Historic district in Virginia, United States

Orange Commercial Historic District is a national historic district located at Orange, Orange County, Virginia. One of Virginia's Main Street communities, it encompasses 61 contributing buildings in the central business district of Orange's county seat.

==History==
While the courthouse maintains records dating back to the county's formation in 1734, almost all the buildings were built after formal incorporation of "Orange Court House" as a town in 1872. The town's name was shortened in 1890.

Especially after the American Civil War, during which many Confederate convalesced in Orange, the town grew as a railroad center. The Orange and Alexandria Railroad (begun in 1850), which connected in Gordonsville, Virginia to a railroad from Charlottesville and Lynchburg into Richmond, for decades was the main transportation link between Washington, D.C. and Richmond. The town experienced a devastating fire on November 8, 1908, which led to an economic decline. However, by 1930 the area had adopted to the increasingly popular automobile, with many dealers, related industry and tourism.
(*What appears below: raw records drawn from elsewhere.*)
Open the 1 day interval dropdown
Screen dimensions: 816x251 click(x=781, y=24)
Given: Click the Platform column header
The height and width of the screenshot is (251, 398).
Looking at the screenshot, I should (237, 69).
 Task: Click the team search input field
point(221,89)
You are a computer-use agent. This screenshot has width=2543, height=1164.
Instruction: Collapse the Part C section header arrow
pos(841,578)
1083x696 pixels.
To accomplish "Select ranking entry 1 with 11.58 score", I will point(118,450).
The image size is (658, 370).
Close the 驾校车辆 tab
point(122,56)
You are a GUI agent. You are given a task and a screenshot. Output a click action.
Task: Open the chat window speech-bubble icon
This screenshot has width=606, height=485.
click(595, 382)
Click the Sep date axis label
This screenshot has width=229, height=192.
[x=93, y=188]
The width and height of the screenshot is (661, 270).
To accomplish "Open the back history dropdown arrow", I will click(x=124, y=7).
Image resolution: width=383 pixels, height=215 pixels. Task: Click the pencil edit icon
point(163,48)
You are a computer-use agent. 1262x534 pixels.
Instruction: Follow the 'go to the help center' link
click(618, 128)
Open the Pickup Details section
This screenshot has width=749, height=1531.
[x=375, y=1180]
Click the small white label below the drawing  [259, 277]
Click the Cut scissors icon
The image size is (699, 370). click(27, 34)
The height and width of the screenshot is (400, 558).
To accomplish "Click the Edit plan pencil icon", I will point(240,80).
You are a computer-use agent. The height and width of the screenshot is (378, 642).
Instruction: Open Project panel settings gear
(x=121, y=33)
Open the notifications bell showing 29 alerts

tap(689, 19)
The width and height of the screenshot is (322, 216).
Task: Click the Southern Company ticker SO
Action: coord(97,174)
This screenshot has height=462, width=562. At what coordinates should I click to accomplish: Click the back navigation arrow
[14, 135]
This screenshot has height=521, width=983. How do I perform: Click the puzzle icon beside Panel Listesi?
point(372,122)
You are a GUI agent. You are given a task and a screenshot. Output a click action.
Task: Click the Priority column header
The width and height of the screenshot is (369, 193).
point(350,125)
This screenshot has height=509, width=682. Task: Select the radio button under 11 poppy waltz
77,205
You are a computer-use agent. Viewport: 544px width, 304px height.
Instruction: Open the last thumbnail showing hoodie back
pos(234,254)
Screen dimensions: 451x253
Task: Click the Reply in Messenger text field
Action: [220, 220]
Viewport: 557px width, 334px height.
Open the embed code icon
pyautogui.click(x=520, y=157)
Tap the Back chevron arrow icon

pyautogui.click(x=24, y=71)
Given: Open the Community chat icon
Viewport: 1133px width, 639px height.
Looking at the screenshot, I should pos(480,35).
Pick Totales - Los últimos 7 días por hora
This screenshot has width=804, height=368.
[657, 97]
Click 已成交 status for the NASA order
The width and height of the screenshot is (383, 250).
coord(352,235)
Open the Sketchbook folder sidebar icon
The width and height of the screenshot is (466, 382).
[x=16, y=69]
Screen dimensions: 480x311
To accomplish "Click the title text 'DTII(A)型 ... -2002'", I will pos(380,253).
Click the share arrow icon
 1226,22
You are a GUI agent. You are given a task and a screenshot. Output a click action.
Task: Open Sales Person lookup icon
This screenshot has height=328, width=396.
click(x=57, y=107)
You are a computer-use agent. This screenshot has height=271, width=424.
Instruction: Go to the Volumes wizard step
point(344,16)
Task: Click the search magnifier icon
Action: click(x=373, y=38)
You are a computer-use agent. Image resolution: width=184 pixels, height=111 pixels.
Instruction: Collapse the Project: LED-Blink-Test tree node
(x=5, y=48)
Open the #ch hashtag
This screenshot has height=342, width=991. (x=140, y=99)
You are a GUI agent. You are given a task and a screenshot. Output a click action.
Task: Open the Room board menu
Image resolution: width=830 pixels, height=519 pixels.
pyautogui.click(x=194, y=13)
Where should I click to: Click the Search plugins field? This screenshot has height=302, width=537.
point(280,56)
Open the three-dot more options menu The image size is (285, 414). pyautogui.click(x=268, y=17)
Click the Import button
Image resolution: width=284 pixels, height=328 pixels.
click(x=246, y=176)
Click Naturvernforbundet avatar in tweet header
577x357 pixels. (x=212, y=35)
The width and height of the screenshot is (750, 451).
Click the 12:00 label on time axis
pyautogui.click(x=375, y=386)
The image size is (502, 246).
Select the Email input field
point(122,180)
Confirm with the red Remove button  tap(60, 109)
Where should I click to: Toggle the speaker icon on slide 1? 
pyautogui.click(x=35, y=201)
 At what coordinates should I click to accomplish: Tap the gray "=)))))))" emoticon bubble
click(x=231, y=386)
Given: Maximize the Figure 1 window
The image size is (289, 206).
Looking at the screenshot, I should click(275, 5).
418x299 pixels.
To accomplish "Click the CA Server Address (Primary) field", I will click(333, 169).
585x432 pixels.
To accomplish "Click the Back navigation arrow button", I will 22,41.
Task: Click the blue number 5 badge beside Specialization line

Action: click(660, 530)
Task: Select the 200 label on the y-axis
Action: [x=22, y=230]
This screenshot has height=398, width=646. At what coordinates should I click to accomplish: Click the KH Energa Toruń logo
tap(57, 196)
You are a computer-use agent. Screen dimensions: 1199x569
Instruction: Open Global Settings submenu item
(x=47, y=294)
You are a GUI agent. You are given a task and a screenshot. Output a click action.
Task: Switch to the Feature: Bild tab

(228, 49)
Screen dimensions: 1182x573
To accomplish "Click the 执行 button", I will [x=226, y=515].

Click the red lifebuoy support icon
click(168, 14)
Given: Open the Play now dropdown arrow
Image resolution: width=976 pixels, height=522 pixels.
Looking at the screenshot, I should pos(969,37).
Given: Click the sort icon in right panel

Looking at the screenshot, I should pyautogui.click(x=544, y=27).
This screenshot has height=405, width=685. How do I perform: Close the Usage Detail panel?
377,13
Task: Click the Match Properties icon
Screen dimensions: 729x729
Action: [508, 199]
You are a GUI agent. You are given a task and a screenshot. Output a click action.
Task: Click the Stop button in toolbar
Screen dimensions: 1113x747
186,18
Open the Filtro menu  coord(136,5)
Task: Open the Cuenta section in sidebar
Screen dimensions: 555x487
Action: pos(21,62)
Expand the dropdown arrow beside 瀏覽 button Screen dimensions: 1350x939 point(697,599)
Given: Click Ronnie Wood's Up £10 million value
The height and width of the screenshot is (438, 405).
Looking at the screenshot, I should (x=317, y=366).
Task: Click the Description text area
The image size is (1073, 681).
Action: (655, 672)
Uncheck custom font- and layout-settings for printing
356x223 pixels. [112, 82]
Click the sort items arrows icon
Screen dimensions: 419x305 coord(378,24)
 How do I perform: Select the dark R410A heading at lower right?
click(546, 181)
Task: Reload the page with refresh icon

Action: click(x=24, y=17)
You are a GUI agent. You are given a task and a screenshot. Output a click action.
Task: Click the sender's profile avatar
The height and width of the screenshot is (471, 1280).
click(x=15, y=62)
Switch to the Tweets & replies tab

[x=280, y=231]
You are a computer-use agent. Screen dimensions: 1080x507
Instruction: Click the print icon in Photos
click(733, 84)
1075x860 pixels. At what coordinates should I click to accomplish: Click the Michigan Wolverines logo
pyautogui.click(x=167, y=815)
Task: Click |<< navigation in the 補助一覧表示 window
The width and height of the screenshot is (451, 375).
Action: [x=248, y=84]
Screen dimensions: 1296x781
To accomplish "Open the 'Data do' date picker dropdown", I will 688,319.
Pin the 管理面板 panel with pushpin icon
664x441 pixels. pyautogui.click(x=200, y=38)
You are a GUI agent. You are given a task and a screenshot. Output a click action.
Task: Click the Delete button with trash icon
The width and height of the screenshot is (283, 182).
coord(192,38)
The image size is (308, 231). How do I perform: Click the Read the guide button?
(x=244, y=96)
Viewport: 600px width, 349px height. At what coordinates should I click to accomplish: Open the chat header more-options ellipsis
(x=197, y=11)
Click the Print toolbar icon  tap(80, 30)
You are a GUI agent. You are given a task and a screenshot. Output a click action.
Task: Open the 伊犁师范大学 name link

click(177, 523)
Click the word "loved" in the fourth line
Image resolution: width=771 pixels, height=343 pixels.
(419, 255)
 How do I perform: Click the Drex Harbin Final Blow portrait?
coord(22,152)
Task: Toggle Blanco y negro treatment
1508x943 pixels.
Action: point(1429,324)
The district's 19th- and early 20th-century residential, commercial and institutional buildings show various popular architectural styles, especially the Italianate. Notable buildings include Peliso (c. 1806), Sparks Building (c. 1830), Holladay House (c. 1830), Miles B. Lipscomb Store (1853), Nazareth Baptist Church (1913), Masonic Opera House (1885, 1921–1922), Trinity United Methodist Church (1892), former National Bank of Orange (1892), former Citizens National Bank (1925), Levy's Busy Corner (1908), and the Southern Railway Depot (1908). Located in the district but previously (and separately) listed are the Orange County Courthouse and St. Thomas Church.

It was listed on the National Register of Historic Places in 1999.